Mistress McGinty había husmeado. Era honrada. Pero le gustaba enterarse de las cosas. Y la gente solía guardar ciertas cosas tontas, sin significado, de tiempos pasados. Las guardaba por razones sentimentales o, simplemente, porque se olvidaba de su existencia…

Se puso en pie.

—Gracias, miss Horsefall. Me perdonará usted, pero ¿eran exactos los datos que publicó en el artículo? Observo, por ejemplo, que el año del procesamiento de Craig está equivocado… En realidad fue doce meses después de lo que usted dice. Y, en el caso de Courtland, el nombre del marido era Herbert, si mal no recuerdo, y no Hubert. La tía de Lily Gamboll tenía su residencia en Buckinghamshire, no en Bergshire.

Miss Horsefall agitó un cigarrillo.

—Mi querido amigo, la exactitud era totalmente innecesaria. El artículo no era más que una empalagosa y estúpida mezcolanza de romanticismo desde el principio al fin. Me empollé unos cuantos datos para liarme después a decir sandeces.

—Lo que yo quiero decir es que ni siquiera el carácter de sus heroínas sería acaso tal como usted lo representó.

Pamela soltó una risa que parecía un relincho.

—Claro que no. ¿Usted qué cree? No me cabe la menor duda de que Eva Kane era una perfecta ramera y no una inocente atropellada. En cuanto a la Courtland, ¿por qué sufrió en silencio ocho años con un sádico pervertido? Porque tenía dinero a espuertas y el amiguito romántico carecía de un penique.

—¿Y la trágica niña Lily Gamboll?

—Me haría muy poca gracia que anduviera haciendo cabriolas en torno mío con una cuchilla de carnicero[3].

Poirot fue contando las frases con los dedos:

—Abandonaron el país… se fueron al Nuevo Mundo… al extranjero… «a los Dominios»… «para empezar una vida nueva». Y no hay nada, ¿verdad?, que demuestre que no volvieron, andando el tiempo, a Inglaterra.

—Nada en absoluto —asintió miss Horsefall—. Y ahora… sí que tengo que salir corriendo…
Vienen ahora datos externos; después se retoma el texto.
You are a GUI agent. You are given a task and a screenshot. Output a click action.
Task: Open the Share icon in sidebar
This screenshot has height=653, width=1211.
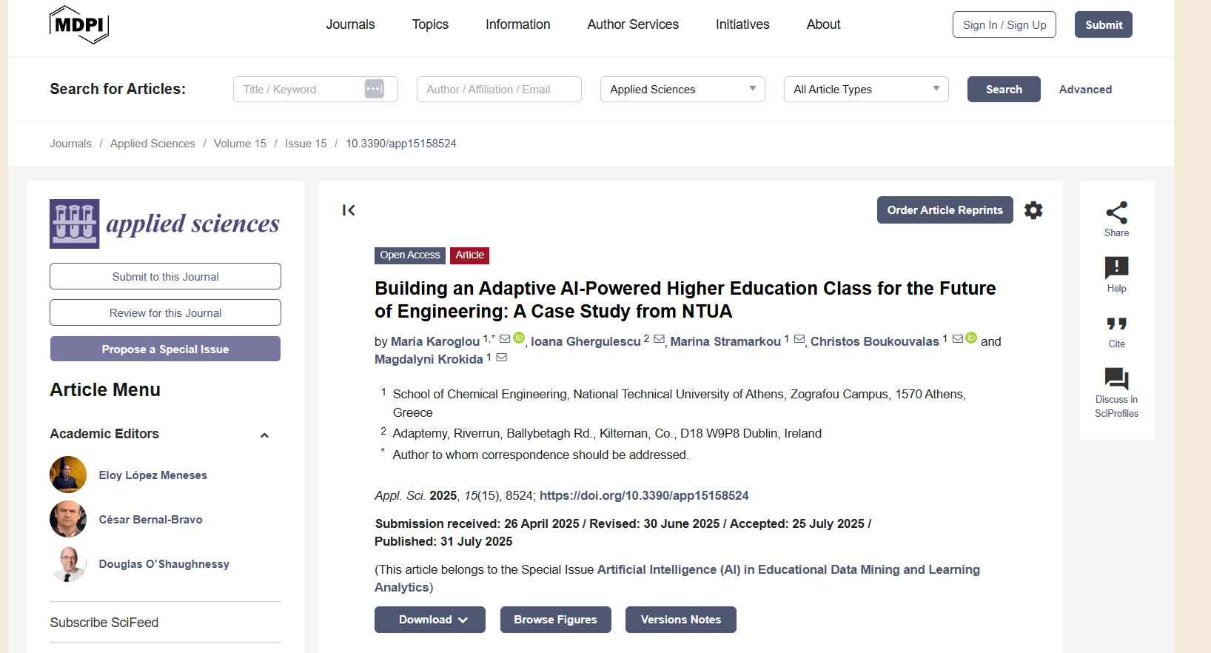[x=1116, y=212]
Más tarde, aquella misma noche, Poirot llamó por teléfono a Spence.

—Me he estado preguntando qué habría sido de usted, Poirot. ¿Ha descubierto algo? ¿Algún detalle?

—He hecho pesquisas —contestó Poirot, sombrío.

—¿Bien?

—Y el resultado de ellas es el siguiente: la gente que vive en Broadhinny es, toda ella, muy buena gente.

—¿Qué quiere decir con eso, monsieur Poirot?

—¡Ah, amigo mío!, imagínese: «Muy buena gente». No sería esta la primera vez en que ese mero hecho fuera motivo de asesinato.